BRUSSELS — The European Commission wants member states to reinforce external border controls and police cooperation to better protect the 27-nation bloc from extremist attacks.
As part of its Counter-Terrorism Agenda unveiled Wednesday, the EU's executive arm said an efficient detection of suspects at the bloc's borders is crucial to guarantee European citizens' security.
Since the deadly Paris attacks five years ago in which fighters who had returned from Syria were involved, the EU has been repeatedly hit by extremist actions. In 2019, seven jihadist terrorist attacks were carried out in the EU, and twice that number of plots were thwarted by law enforcement.
"Member states should urgently complete the modernization of our external border management within the agreed roadmaps, with the ambition of developing the world's most modern border management system," the commission said.
Under the Schengen Information System regulations implemented two years ago, national authorities are already required to create alerts related to "terrorist offenses" and member states need to share information with Europol.
"Despite the progress made, more work is needed," said the commission, which plans to strengthen the EU agency for law enforcement with an increased budget and larger competences, including the possibility to issue its own alerts on foreign fighters.
The EU's executive branch also plans to work with member states to improve access to digital evidence and encrypted information used by criminals.
The commission estimates that 5,000 EU residents have traveled to Syria and Iraq to join jihadist groups, including 1,500 who are still in the area and could return with plans to hit European targets.
"All those entering the EU, citizens or not, must be checked against the relevant databases," said the commission, which will also propose that individuals who have been denied a firearm for security reason in one EU country can't apply for a weapon in another member state.
In its proposals, the commission urged EU countries to ensure the interoperability of their information systems and to share intelligence on foreign fighters in a bid to carry out efficient, systematic targeted checks.

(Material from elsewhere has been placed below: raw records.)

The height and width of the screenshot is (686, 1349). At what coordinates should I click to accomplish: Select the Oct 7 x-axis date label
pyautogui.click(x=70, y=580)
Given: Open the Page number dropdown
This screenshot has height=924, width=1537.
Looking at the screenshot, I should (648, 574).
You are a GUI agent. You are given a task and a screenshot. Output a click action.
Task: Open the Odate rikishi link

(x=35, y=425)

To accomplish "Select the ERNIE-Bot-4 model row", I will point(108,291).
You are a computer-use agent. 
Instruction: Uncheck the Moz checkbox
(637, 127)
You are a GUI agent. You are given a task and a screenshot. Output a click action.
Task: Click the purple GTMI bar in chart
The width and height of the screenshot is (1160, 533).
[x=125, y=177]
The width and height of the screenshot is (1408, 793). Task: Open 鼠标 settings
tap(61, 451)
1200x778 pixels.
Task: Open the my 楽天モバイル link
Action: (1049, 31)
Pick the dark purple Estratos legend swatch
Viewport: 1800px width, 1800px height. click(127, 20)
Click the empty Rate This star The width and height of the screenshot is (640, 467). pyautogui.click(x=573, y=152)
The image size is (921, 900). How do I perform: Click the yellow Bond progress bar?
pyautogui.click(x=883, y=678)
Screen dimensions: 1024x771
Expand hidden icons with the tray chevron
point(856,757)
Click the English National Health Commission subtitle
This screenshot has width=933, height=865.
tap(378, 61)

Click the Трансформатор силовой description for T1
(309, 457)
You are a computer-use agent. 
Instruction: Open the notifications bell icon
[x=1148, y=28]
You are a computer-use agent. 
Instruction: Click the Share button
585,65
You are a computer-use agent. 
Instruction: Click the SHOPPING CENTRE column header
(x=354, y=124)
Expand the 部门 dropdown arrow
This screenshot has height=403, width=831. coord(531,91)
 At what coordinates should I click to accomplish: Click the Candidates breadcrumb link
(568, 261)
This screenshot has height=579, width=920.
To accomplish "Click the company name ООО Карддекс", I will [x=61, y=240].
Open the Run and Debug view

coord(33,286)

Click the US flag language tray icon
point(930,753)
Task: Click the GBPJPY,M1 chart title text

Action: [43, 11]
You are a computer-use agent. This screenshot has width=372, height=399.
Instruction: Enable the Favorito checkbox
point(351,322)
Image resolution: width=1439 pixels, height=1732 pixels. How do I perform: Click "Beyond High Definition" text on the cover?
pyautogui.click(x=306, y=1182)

Last month, after France was hit by consecutive attacks in October, French president Emmanuel Macron pleaded in favor of a reform of the Schengen agreement, through which most EU countries abolished their national borders, to reinforce European security. The topic is expected to be discussed during a meeting of EU leaders starting Thursday in Brussels.
France has already reintroduced border checks since the Paris attacks and is planning to further reinforce its police and military presence at its own borders. More recently, Austria, Sweden and Denmark also reintroduced reinforced controls, citing security reasons.
As part of its strategy to fight radicalization, the EU's executive branch also urged member states and EU lawmakers to quickly adopt legislation proposed in 2018 and still being discussed that would ensure that terror content would be removed from the internet within an hour.